While Hole's girlfriend Rakel and her son Oleg are in Moscow, Hole is invited to dinner with an old girlfriend named Anna Bethsen, a flamboyant painter. The following morning, Hole awakens in his own apartment with a hangover and no memory of the night before. Later that day, Anna is found dead of an apparent suicide. Seeing that the gun is not in the right hand, Hole believes that Anna was murdered and that the scene was staged. A photograph found near her body suggests the involvement of a rich businessman who may have been Anna's lover. Hole conceals evidence of his presence in Anna's flat, unable to prove that he himself is not the killer, and believing that he is being set up for the crime.

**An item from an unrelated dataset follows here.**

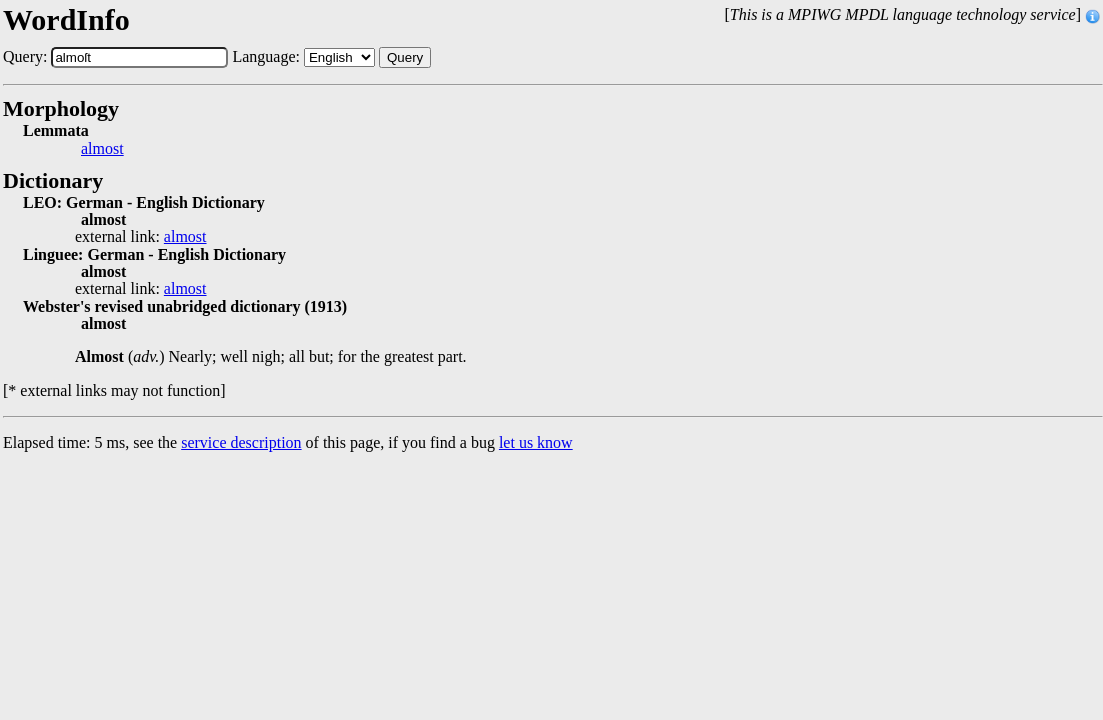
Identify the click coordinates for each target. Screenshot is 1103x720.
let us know (536, 442)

Learning that Anna was Romani, Hole enlists the help of her uncle, an imprisoned bank robber named Raskol, to get his insight into the robberies in exchange for solving Anna's killing. Hole receives illegal payments from Raskol to fund the investigation. Further evidence, on top of Raskol's suggestions, send Hole and Lnn to find a robbery suspect hiding in Brazil, only to find him hanging from a beam in his home. Back home, Hole receives e-mails from Anna's killer, signed "S2MN". Following the murder of Anna's wealthy former lover at the hands of Raskol's henchmen, Detective Inspector Tom Waaler, Hole's adversary, learns of Hole's visit to Anna, leading to Hole finding himself on the run.

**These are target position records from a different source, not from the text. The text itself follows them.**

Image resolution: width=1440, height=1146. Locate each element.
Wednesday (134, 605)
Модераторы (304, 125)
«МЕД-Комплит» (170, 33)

Hole forwards the incriminating e-mails to Lnn as evidence of his innocence. However, forensics determines that the e-mails were sent on time-delay by a modem connected to Hole's missing mobile phone. After Hole uncovers another of Anna's former lovers who could be responsible for both her death and the robberies, Waaler goes after the new suspect to arrest him. However, Waaler, who is revealed to be the arms dealer known as 'The Prince' from the previous novel, kills the suspect on the grounds of 'resisting arrest' to prevent his connection to the arms smuggling ring being uncovered. Hole deciphers the e-mail signature and finds that it stands for "Nemesis," the name of Anna's planned art show and the ancient Greek goddess of retribution. Hole's "hangover" is proven by forensics to be the effects of being drugged. Anna's death was an intricate suicide, which she had plotted to confuse and convict Hole and two other former lovers, all of whom had abandoned her.

Following Hole's exoneration for Anna's death, he and Lnn deduce that the robber is the widowed husband of the first robbery's murder victim, and that he killed his wife following her decision to leave him and elope with his older brother, who was the first suspect that had been found dead in Brazil. Following a dangerous confrontation in which Harry is wounded and Lnn is almost killed, the perpetrator is finally apprehended. Thanks to Raskol's contacts, Rakel wins custody of Oleg and returns to Norway with him. With the closure of the cases Harry has discovered a new witness in the murder of his former colleague, Ellen Gjelten. The witness may have seen Ellen's murderer with the Prince. Hole shows the witness a picture of who he now suspects the Prince to be: Tom Waaler.

Translation



As with other Harry Hole novels, the novel was translated from Norwegian into English by Don Bartlett.